Shoulder Arthritis / Rotator Cuff Tears: causes of shoulder pain: “Patients treated with rotator cuff repair do well…: Factors Affecting Satisfaction and Shoulder Function in Patients with a Recurrent Rotator Cuff Tear The authors of this article open with…
“Patients treated with rotator cuff repair do well regardless of the integrity of the repair” – what does this tell us?
The authors of this article open with the statement that “It is widely accepted that most patients treated with rotator cuff repair do well regardless of the integrity of the repair.” This statement again makes us question whether the anatomic success of cuff repair is important to the quality of the clinical outcome. The purpose of this cross-sectional study was to reexamine this concept and identify the factors affecting the outcomes of patients with a recurrent tear. This study is similar to that which was the subject of yesterday’s post.
Reestablishing cuff integrity is challenging. As pointed out in a prior post (which includes a Robert Frost poem), we have to thank the late Doug Harryman for first showing that cuff repair integrity was not essential to a good outcome from cuff repair surgery and showing us that it may not be in the best interest of the patient to perform a cuff repair and implement a prolonged period of restricted activity to protect the repair unless the conditions are optimal for healing of the repair. “When to repair and when to do a smooth and move?”, that is the question.
The authors reviewed 180 patients who had cuff repair from 2007 to 2011 who met inclusion criteria among which there were 47 (26%) patients with full thickness retear. Functional outcomes were poorer for those having full thickness retears, but not those having attenuated or partial thickness defects. In patients with retears, clinical outcomes were better in patients over 65 years of age, whereas age did not significantly correlate with the clinical outcome in the patients with no retear.

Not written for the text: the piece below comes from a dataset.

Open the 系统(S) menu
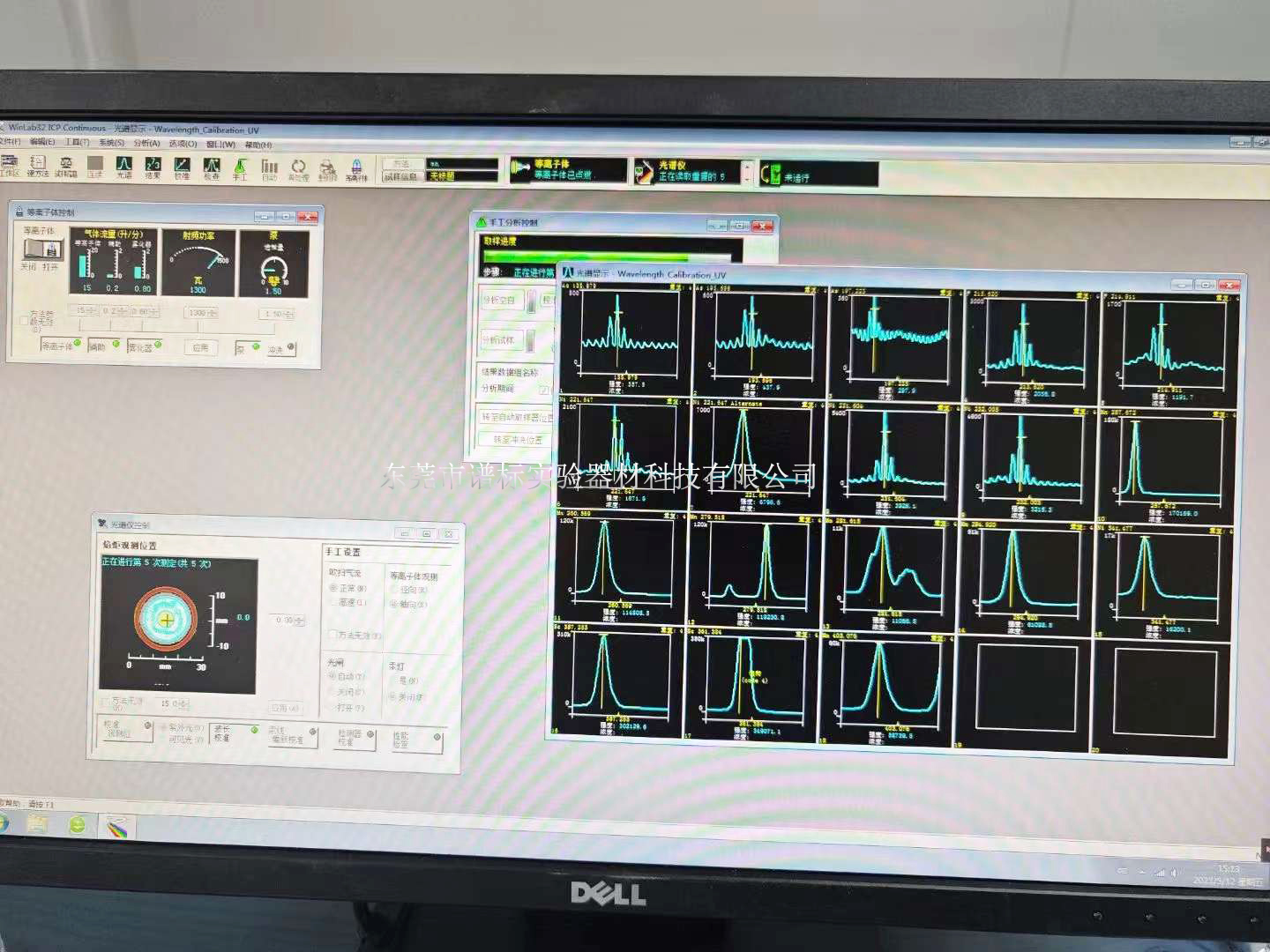 [x=112, y=143]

Patient factors had a strong influence on the clinical outcomes in the patients with retears. Multiple regression analysis of the retear group showed that
(1) lower education level and a Workers’ Compensation claim were independent predictors of a poorer satisfaction score;
(2) lower education level, younger age, and a Workers’ Compensation claim were independent predictors of a poorer ASES score; and
(3) lower education level was an independent predictor of a poorer SST score
Furthermore, those patients who had retired for reasons other than illness demonstrated better clinical outcomes than those who were unemployed or disabled.
When we discuss the 4 Ps that influence the outcome of treatment (problem, patient, physician, and procedure), age, Workers’ Compensation and lower education levels are great examples of the ‘patient’ factors that are known to influence the clinical outcome of treatment. It is desirable to include each of the 4 Ps in studies of clinical outcome (e.g. did the size of the tear or the type of repair affect clinical outcome in this series?). It would have been really interesting if the authors had performed a multiple regression analysis to determine how important cuff integrity was to the clinical outcome so that we could be sure that poor outcomes were not related to lower education level, Workers’ Compensation claim and young age rather than to retear.